Honestly, it's rather depressing knowing that I can't go outside. On the other hand, I'm too tired, I'm not motivated and I just want to sit and read and snack on 'stuff' all day. What's wrong with that? Nothing really, except that I have no energy whatsoever. This is a good reason to sit on my butt. I can't go anywhere because I just don't have the energy. Heavy sigh....yawn...I think I'll wander into the bathroom and at least take a shower.
Holy cryin' out loud! Who's that? Another heavy sigh and the realization that it is me, myself and I that I see in the mirror looking back at moi. Art is a beautiful thing but becoming 'art' is not my goal in life. Guess what? The shower is going to happen quickly because nature calls and I don't mean the toilet. Time to get outside and attach myself to this dog for another drag around the park trails.
So I bundle up and grab the leash. The dog, by the way, is ecstatic. She doesn't care if it's -20 out there, she is a bowl full of enthusiasm. Blech. It's sloppy, wet and just plain ugly out. Here we go. Slop, slop, slop, out to the car. Of course there has to be a few mad rushes through puddles before my lovely creature decides she will jump onto the front seat. Whatever. My car has become the dog-mobile and I have accepted that fact after much kicking and screaming with each episode of irrepairable damage. Ugh. Where are we going? I end up on a drive through the country. Bless my canine's heart, she is thrilled to have some new scenery and of course the opportunity to howl at cows.

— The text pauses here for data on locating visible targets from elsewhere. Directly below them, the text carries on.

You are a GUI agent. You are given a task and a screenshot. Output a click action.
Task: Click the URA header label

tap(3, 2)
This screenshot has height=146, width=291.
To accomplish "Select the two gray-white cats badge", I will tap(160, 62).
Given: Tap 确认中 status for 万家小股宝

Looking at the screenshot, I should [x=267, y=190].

After some time we end up back where we started and drive to one of the lovely city parks for an afternoon of squirrel chasing. I utilize her sled-dog pulling abilities and mush her up a steep hill through the woods. She decides to stop and come back toward me, half way up, sending me spinning round the flimsy branch I caught just in time to keep myself from literally falling back and rolling down the hill. After much scrambling and laughter I encourage her to try again and up we go, to the top. My heart is in my throat and I release the leash, allowing her to be free while I stagger along wheezing. She embarks on an hour of mad dashes toward everything and anything that moves in her path, including many startled squirrels.

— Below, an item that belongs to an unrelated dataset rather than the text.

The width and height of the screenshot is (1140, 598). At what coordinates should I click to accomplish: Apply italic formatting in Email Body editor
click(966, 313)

Soon I have forgotten how slovenly I was feeling earlier and I am jogging through the paths and gingerly tip-toeing through the tree roots. Still, I reminisce of being a semi-flat chested 18 year old, with no additional body fat, running at top speed through the trees. Alas, the jolt of my breasts, hitting bottom before they rise again in their attempt to meet the sky, brings me back to my current reality. Life in the woods is challenging when you're carting around the daily reminder of what you have sucked through your lips in the past 8 years. I feel as though there is a 30 pound slinky riding up and down my mid-section as I struggle to become remotely airborne. And did I mention my ankles and how they threaten to collapse each time my feet make contact with the earth? Upon my body's descent from what feels like a fall from the heavens the impact is excruciating. Why so many little, fragile bones in the feet and ankles? I will leave that for another day of musing.
When have I ever allowed anything to get in my way when I have set out to do something that I was determined to accomplish? I haven't. In fact, a couple of years back, before knowing I was severely anemic, I, bound and determined to see a mountain goat, up close and personal, hiked 5 miles straight up to the top of Alpine Lookout and 5 miles straight back down. Was it challenging? Sure. In fact I can remember gasping for breath to the point of being over wrought with emotion, feeling the surge of tears welling up inside of me. Knowing now that my body was not able to carry the oxygen that it needed, it all makes sense. But at the time, I was rather irritated and embarrassed that I was having a difficult time ascending the trail. But, I kept going. I was going to make it to the top of that mountain come hell or high water; and I did. Might I ad, my mountain goat was there to greet me and we had ourselves an up close and personal little chat.
You too, I can imagine, have brought to reality many of the dreams you've created. And without allowing anything to stop you. So why sit inside on a crappy day just because it is raining? The woods were lovely today. The scent of the earth and the crispness of the wind was exhilerating. The joy I felt watching my dog run maniacally about the trails was unmatched. And the rush of fresh air into my lungs accompanied by my pounding heart and the blood swimming through my body made me feel alive again; refreshed, enthused and happy to be on the planet. I also felt a sense of accomplishment. I jogged my body around and hopefully scared off some of that additional, complacent 'self' I have accumulated over the years.
So get up! Move around and stop letting the onset of winter bring you down. It IS cold out there. Corporate America was cold too. But you got up and did it every day. How did you survive it? You prepared. You dressed appropriately for the conditions and you didn't let the little stuff get in your way. You still have the strength to achieve your goals today. Being employed by an entity doesn't make you successful. But employing yourself and giving yourself the push you need to accomplish your own goals is what success is truly about. It's about feeling it; in the air, in the blood cursing through your veins and in your heart. Being alive can be magnificent. IF you choose to live.